The plot of "The Dirty Dozen" — assemble a ragtag team of misfits to take part in a single mission — has been employed by films such as "The Wild Bunch," "The Longest Yard" (also directed by Aldrich), "Inglourious Basterds," "The Expendables," and even superhero flicks like "The Avengers" and "Suicide Squad." And, of course, "Blade II." In Sci-Fi Wire, Goyer said of the sequel:

It's basically 'The Dirty Dozen.' A threat emerges that could potentially wipe out both the vampire and the human races. Blade is put in a situation where he's forced to team up with the vampires because it's for the good of both races.

The violence

Apart from the basic setup, another thing that "The Dirty Dozen" and "Blade II" have in common is their pervasive violence. "Dirty Dozen" was widely criticized for its outsize cruelty, seemingly taking just a little bit too much delight in murdering its characters.
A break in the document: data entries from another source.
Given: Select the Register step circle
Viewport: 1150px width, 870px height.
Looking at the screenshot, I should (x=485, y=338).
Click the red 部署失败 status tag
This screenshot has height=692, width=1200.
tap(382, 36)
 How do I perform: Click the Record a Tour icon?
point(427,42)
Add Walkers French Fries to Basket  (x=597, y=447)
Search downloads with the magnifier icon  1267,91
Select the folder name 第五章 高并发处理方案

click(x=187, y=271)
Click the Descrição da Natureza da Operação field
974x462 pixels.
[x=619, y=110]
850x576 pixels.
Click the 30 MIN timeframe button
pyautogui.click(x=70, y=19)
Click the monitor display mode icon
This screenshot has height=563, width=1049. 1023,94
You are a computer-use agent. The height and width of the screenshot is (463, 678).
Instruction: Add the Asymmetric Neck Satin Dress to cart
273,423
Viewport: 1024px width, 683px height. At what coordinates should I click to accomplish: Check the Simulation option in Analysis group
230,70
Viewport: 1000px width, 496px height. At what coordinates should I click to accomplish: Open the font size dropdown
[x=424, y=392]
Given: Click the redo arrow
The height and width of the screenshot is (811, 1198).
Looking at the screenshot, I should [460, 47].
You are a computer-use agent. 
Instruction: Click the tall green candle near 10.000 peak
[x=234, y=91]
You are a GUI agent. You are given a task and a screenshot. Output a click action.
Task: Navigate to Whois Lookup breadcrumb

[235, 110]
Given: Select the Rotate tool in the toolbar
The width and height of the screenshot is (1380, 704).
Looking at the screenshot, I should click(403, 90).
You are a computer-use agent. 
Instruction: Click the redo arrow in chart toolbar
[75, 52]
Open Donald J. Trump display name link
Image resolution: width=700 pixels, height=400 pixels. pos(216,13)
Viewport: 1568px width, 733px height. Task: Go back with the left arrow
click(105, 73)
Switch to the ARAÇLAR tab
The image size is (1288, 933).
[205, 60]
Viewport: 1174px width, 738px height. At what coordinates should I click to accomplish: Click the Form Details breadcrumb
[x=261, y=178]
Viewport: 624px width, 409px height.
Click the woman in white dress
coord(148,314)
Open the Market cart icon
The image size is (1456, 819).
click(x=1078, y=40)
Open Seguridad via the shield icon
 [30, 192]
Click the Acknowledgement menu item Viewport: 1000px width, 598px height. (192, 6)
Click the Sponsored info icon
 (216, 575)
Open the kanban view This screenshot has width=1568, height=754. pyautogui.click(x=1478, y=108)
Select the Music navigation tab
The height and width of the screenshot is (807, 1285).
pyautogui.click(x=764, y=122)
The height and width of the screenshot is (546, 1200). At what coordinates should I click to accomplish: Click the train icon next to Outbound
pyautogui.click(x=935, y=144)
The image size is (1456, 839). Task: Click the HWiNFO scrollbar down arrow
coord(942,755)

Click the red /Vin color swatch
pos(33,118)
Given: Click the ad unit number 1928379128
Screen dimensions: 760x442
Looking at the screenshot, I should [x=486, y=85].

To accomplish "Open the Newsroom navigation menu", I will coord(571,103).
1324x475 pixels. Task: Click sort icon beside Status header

At the time, Roger Ebert was frustrated that so much sex had been censored in movies, but the burning corpses in "The Dirty Dozen" were left on display. 

"Blade II," meanwhile, came out in 2002, a time when violence in movies was being reevaluated in the wake of 9/11. Would action violence have the same impact on audiences now that so much real-world violence and death had just been seen on the news? David S. Goyer acknowledged the bloody monster violence of "Blade II," but also admitted that the filmmakers were given something of a "pass" by the studios because of its fantasy elements: 

There wasn't that much pressure [to tone down the violence]. It's such a stylized world that I don't think anyone can misconstrue it for reality by any stretch of the imagination. It really wasn't a consideration. New Line felt that nobody would point a finger at this movie. It's [based on] a comic book. If it was a movie that was firmly set in the real world, it would have been more of an issue.

Incidentally, Roger Ebert would give "Blade II" three-and-a-half stars, calling it "a really rather brilliant vomitorium of viscera, a comic book with dreams of becoming a textbook for mad surgeons." So, yes, "Blade II" was violence, and Guillermo del Toro's love of blood and monsters shines through, leaving something that is more fun than disturbing, more gleefully violent than hard-edged. At the end of the day, "Blade II" is more fun than "The Dirty Dozen."